Extract Start Marker

(JTA) If thinking you’re sick can make you feel sick, is there a way to train your brain — and your body — to reverse that process and restore you to health?
That’s the central question that Tamar Koren, an MD-PhD candidate at the Technion–Israel Institute of Technology in Haifa focused on psychosomatic illness, is researching.
Professor Shai Shen-Orr, head of the school’s Systems Immunology & Precision Medicine Laboratory, is mapping how the immune system ages as people age — to the point of being able to calculate the age of someone’s immune system based on cellular data.
Professor Ron Kimmel, founder of the Geometric Image Processing Lab in the Technion’s Henry and Marilyn Taub Faculty of Computer Science, is using artificial intelligence and machine learning to train computers to analyze biopsy images of human tissue in order to determine not only whether a tissue is cancerous, but also what type of mutation it is and how much it has metastasized.

Extract End Marker
Material shown Start Marker

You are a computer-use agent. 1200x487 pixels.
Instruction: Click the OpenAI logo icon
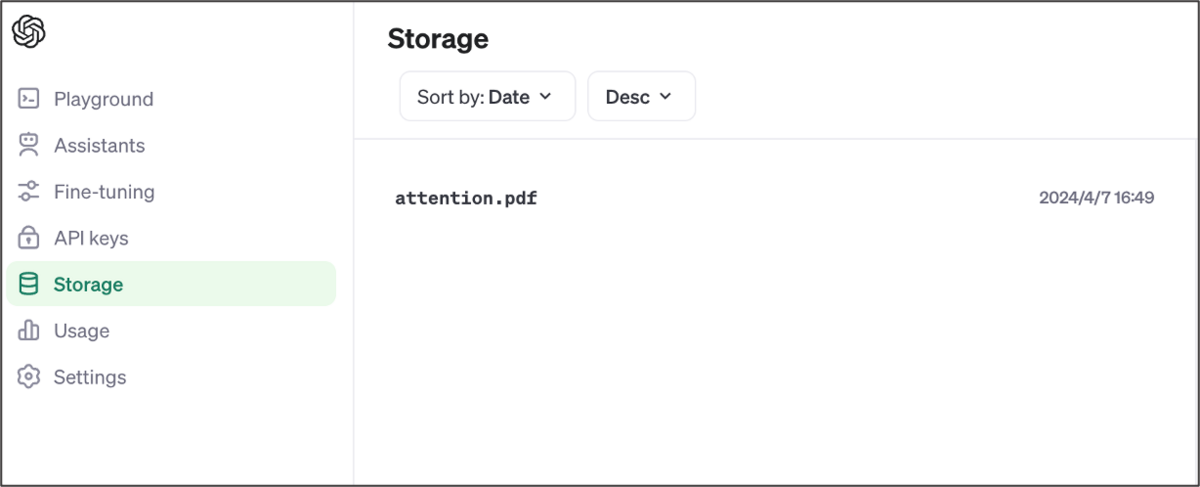click(29, 31)
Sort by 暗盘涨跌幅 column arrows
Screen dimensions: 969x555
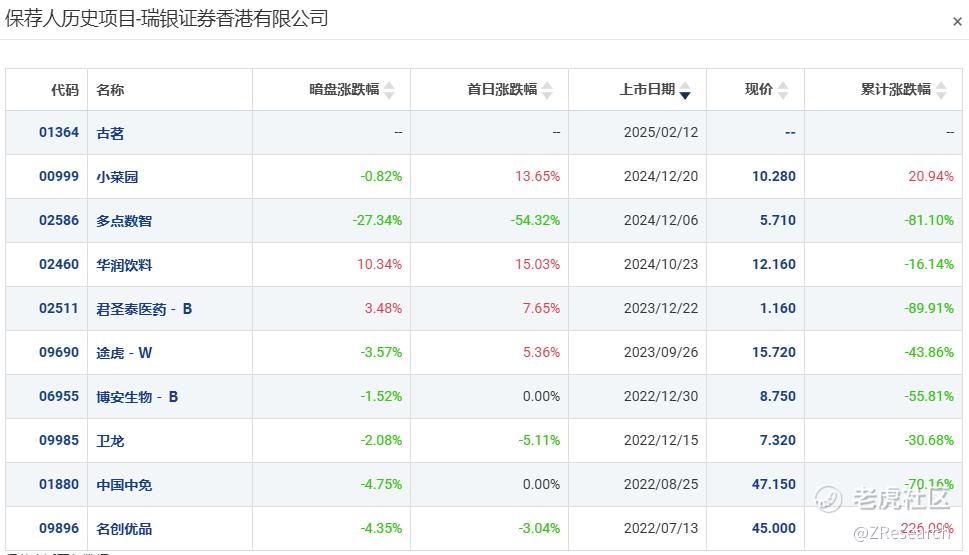coord(389,90)
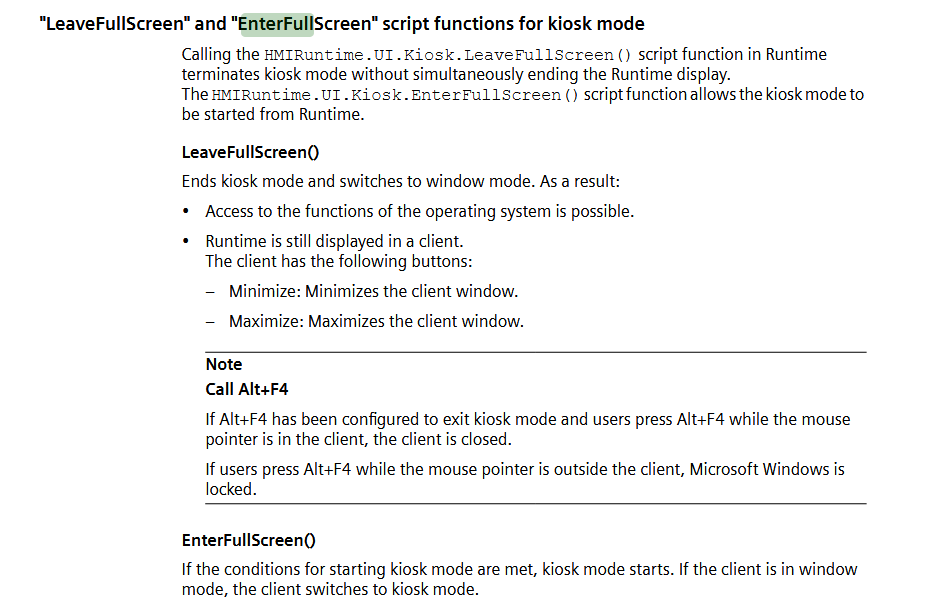
Task: Click the HMIRuntime.UI.Kiosk.EnterFullScreen() code text
Action: [395, 95]
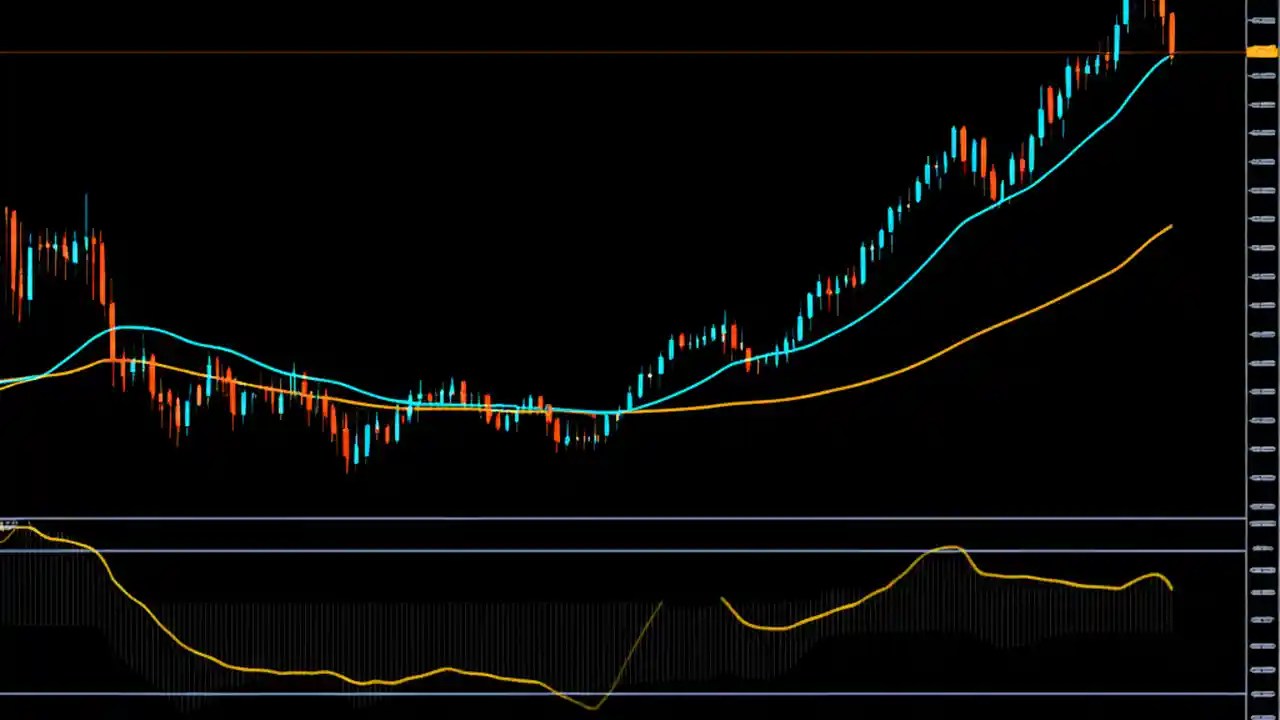
Task: Toggle the lower indicator level line
Action: click(600, 693)
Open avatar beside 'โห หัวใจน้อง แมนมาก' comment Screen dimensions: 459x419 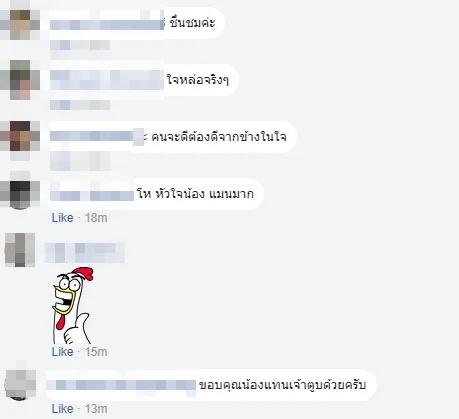(20, 193)
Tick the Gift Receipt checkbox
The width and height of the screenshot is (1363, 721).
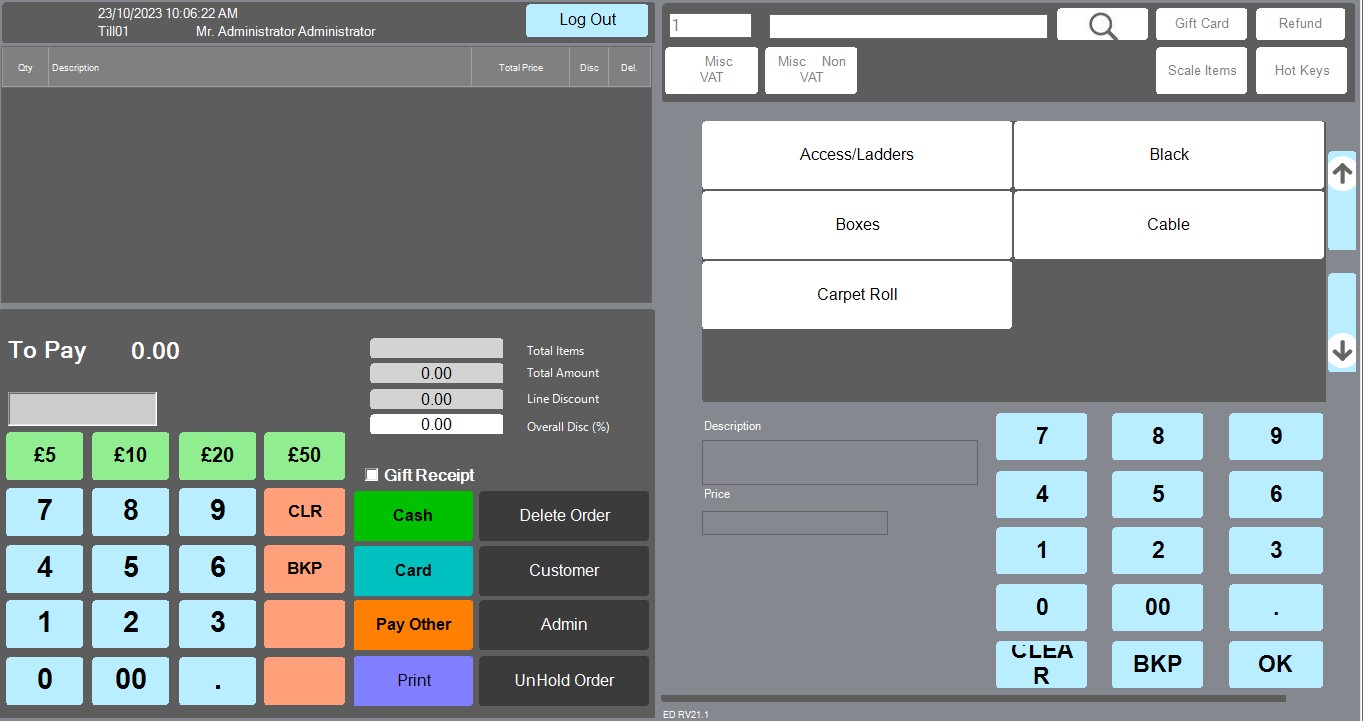click(x=372, y=475)
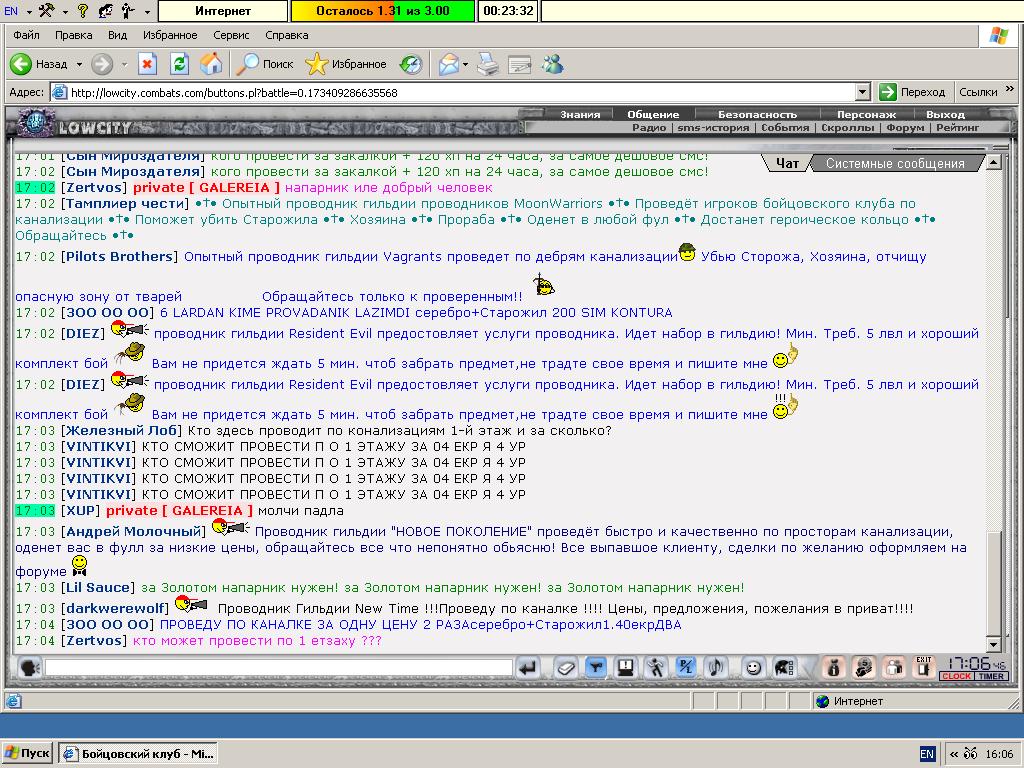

Material shown End Marker

What to do →
a. From the article on Technion research, return the part that opens with the words containing "Professor Shai Shen-Orr, head" and closes with "on cellular data.", copying it word for word.
b. According to the article on Technion research, which lab did Professor Ron Kimmel found?
c. Write the next part of the article on Technion research, beginning after its final sentence.

Responses by task →
a.
Professor Shai Shen-Orr, head of the school’s Systems Immunology & Precision Medicine Laboratory, is mapping how the immune system ages as people age — to the point of being able to calculate the age of someone’s immune system based on cellular data.

b. The Geometric Image Processing Lab, in the Technion's Henry and Marilyn Taub Faculty of Computer Science.

c.
All three projects are examples of the kind of research being cultivated under the Technion’s new Human Health Initiative (THHI) — a recently announced effort to bring together teaching hospitals, different Technion departments and commercial companies to focus on solving specific health-related challenges.
“This initiative addresses world challenges that require multidisciplinary solutions,” said Shen-Orr, who is also the cofounder of CytoReason, a pharmaceutical artificial intelligence company. “We’re moving from research based on departments and faculties to being goal oriented. In addressing problems of human health, it doesn’t matter where people sit. They need to work together.”
The THHI is focused on six areas: staff and student engagement, new undergraduate and graduate educational programs, recruitment of top-notch researchers, funding, shared office and lab space for “essential meeting of minds,” and acquisition of cutting-edge lab equipment and other research infrastructure.
The new initiative dovetails with other Technion projects with outside partners, such as the university’s Bridge to Next-Generation Medicine program with Cincinnati Children’s Medical Center. That project aims to revolutionize pediatric medicine by combining the Technion’s technological prowess, including world-renowned expertise in computational science and artificial intelligence, with doctors and scientists focused on understanding and treating childhood diseases.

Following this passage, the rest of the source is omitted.